Commercial payers following CPT guidelines: CPT code 77063 is reported with 77067 as the primary code. Some commercial payers have not adopted CPT 77063 and may require a different code pairing.
Coverage variability: Some commercial payers still consider DBT investigational in specific clinical contexts and may not cover CPT code 77063 regardless of state mandate. Providers in mandate states should be familiar with state-specific DBT coverage requirements to appeal denials on this basis.
Top Reasons For Denials Specific To 77063 & Quick Remedies
- Submitted Without Primary Code 77067: Prevent by confirming 77067 is on the same claim as CPT code 77063 before submission. Per CMS Transmittal R3160CP, MAC contractors are instructed to deny or return procedure code 77063 when the primary code is absent.
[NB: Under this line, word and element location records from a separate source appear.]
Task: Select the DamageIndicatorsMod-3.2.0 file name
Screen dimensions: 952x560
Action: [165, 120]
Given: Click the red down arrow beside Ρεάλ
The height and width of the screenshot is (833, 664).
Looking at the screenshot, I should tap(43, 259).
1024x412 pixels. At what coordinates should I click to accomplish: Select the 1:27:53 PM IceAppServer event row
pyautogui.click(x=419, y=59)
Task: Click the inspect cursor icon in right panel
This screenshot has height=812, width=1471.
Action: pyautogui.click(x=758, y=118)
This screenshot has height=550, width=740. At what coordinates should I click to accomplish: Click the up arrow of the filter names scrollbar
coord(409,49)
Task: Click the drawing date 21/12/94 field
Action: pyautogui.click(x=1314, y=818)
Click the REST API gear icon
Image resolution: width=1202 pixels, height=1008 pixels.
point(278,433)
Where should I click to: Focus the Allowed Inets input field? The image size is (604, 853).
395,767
- Paired With Wrong Primary Code (77065 or 77066): Prevent by confirming the mammography type before selecting the add-on code. Diagnostic mammography encounters use G0279, not CPT 77063 code.
- Frequency Edit Failure Cascading to 77063: Prevent by verifying the patient’s last screening mammography date before scheduling; when the primary 77067 fails frequency edits, code 77063 CPT is also rejected.
- Missing MQSA Facility Certification for Tomosynthesis: Prevent by confirming the facility’s FDA certification covers digital breast tomosynthesis before billing; claims from non-certified facilities are denied.
Is CPT 77063 Classified as a Screening or Diagnostic Procedure Code?
77063 is classified as a screening procedure code, not diagnostic. The screening designation places 77063 within a specific group of CPT code types reserved for preventive services performed on asymptomatic patients. This is why it’s required to be paired with 77067.